This approach facilitates the management of the discretized values and improves the efficiency and performance of the entire graph neural network by enabling quick assignment and access to the required information. For example, a hash map may be provided in the database or memory that outputs the index from the associated database based on a tuple of distances and orientations. Alternative methods for retrieval of discrete tuples are also possible.

In another aspect, it is proposed that retrieving the encoded discretization values occurs via a communication interface from a server or from a cloud.

The communication interface allows for efficient and reliable transfer of data between the server or cloud and the graph neural network (GNN). By utilizing a server or cloud, the encoded discretization values can be centrally stored and managed, providing better scalability and flexibility. This not only makes it easier to access the required data, but also to update and manage it.

The communication interface ensures that the data can be accessed in real time or near real time, improving the performance and responsiveness of the GNN. Moreover, this approach allows for seamless integration of data from various sources and usage within the GNN, thereby improving the overall performance and accuracy of the network.

In another aspect, it is proposed that the provision of discretization values of distances and/or relative orientations between nodes of the network graph of the GNN be performed uniformly or non-uniformly, in particular over multiple discretization stages, and/or dependent or independent of each other.

The discretization of distances and orientations need not be uniform. For example, discretization stages for small distances may have smaller distances than large distance discretization stages. Discretization values for distances and orientations also need not be independent from each other. For example, for vehicles in front (small relative orientation) that are close (small distance) may have much smaller discretization stages.

### TASK TO COMPLETE
Reproduce verbatim the section of the graph neural network passage above that runs from "In another aspect, it is proposed that the" up to and including "of each other.".

### DATA EXCERPTS
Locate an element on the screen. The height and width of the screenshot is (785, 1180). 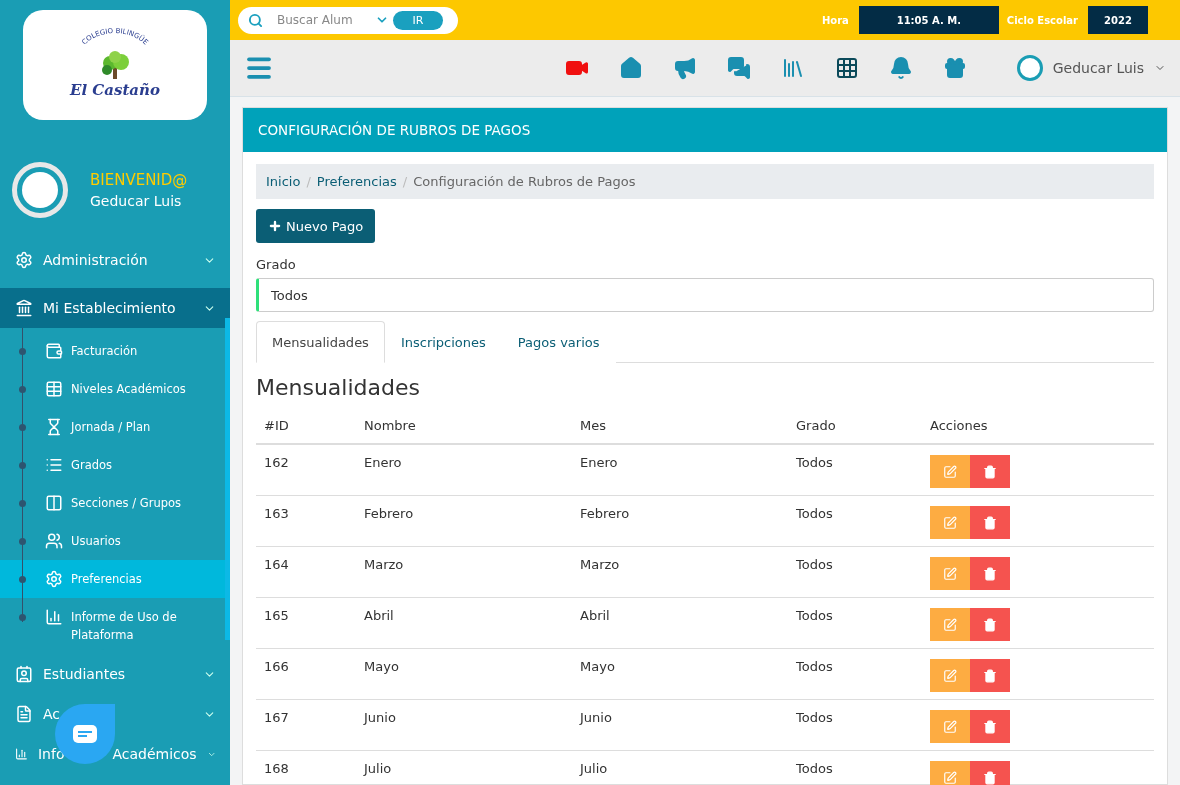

* * *

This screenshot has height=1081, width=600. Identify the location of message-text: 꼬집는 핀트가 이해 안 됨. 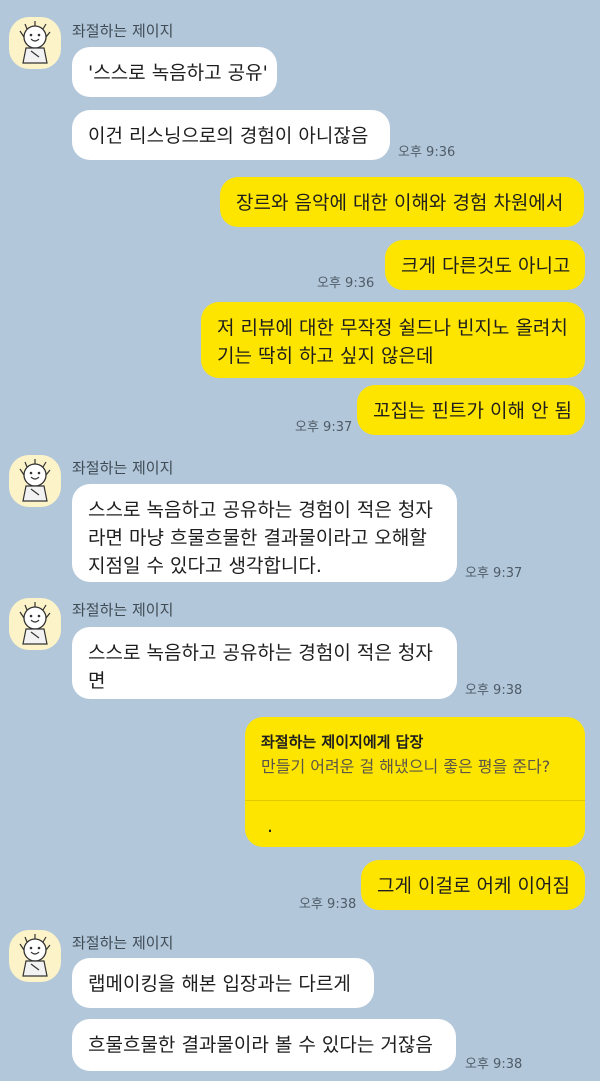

---

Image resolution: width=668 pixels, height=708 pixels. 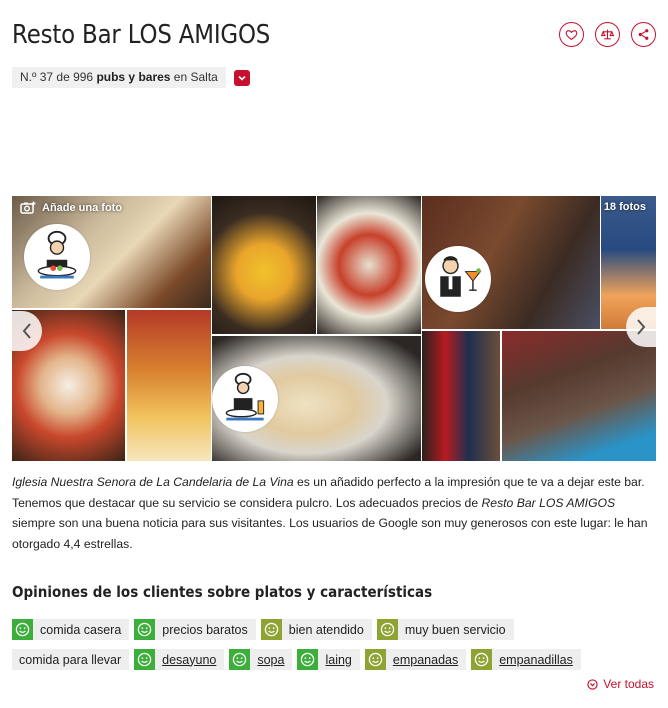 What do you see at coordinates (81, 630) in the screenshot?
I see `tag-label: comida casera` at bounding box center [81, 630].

### EXERCISE RESPONSE
In another aspect, it is proposed that the provision of discretization values of distances and/or relative orientations between nodes of the network graph of the GNN be performed uniformly or non-uniformly, in particular over multiple discretization stages, and/or dependent or independent of each other.